Washington/Wien - Das Tohoku-Erdbeben, das am 11. März 2011 Japan erschütterte und samt Tsunami rund 14.000 Tote forderte, war nicht nur eines der stärksten Beben überhaupt. Es ist auch besser dokumentiert als jedes andere Starkbeben zuvor. Und die erste Analyse der Daten, die in der aktuellen Ausgabe der US-Fachzeitschrift "Science" veröffentlicht wurden, fördern einige Überraschungen zutage.
Das katastrophale Beben der Stärke 9.0 war ein sogenanntes Megathrust-Beben. Solche Beben entstehen, wenn die in einer Subduktionszone übereinandergeschobenen Platten verhaken und sich dann die Spannung plötzlich löst. Bislang ging man davon aus, dass bei einem Beben dieser Stärke die Verwerfungszone mindestens 500 Kilometer lang sein müsste. Tatsächlich betrug die Länge dieser Zone nur rund die Hälfte. Und der aktivste Bereich, bei dem die Verrückung der Gesteinsplatten mehr als 30 Meter betrug (siehe Grafik) war überhaupt nur 50 bis 100 Kilometer lang.
Doch nicht nur die geringe Größe der Versatzzone überraschte die Forscher. Bisher nahm man an, dass das Gestein nahe dem Japan-Graben eine so hohe elastische Spannung gar nicht aufbauen kann. Ebenfalls nicht erwartet wurde, dass seismischen Wellen von verschiedenen Bereichen der Verwerfung ausgehen können.

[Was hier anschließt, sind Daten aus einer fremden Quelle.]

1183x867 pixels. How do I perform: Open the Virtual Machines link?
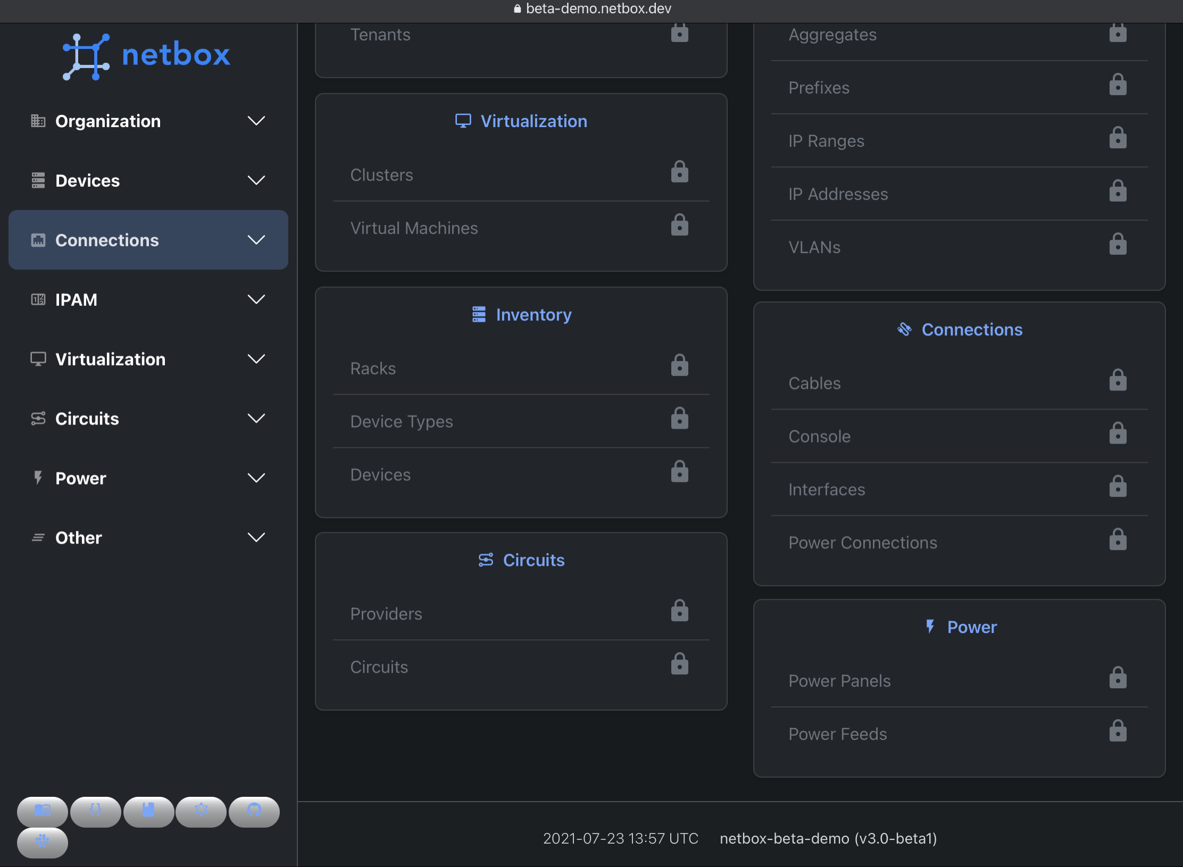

Bei der Auswertung der Daten stießen die Wissenschafter aber auch auf eine große Unbekannte südlich der Verwerfungszone (siehe das Fragezeichen in der Grafik): Die Seismologen rätseln, ob sich in dem Gebiet vor der Küste von Tokio die Katastrophe wiederholen könnte. (tasch/DER STANDARD, Printausgabe, 21./22. 5. 2011)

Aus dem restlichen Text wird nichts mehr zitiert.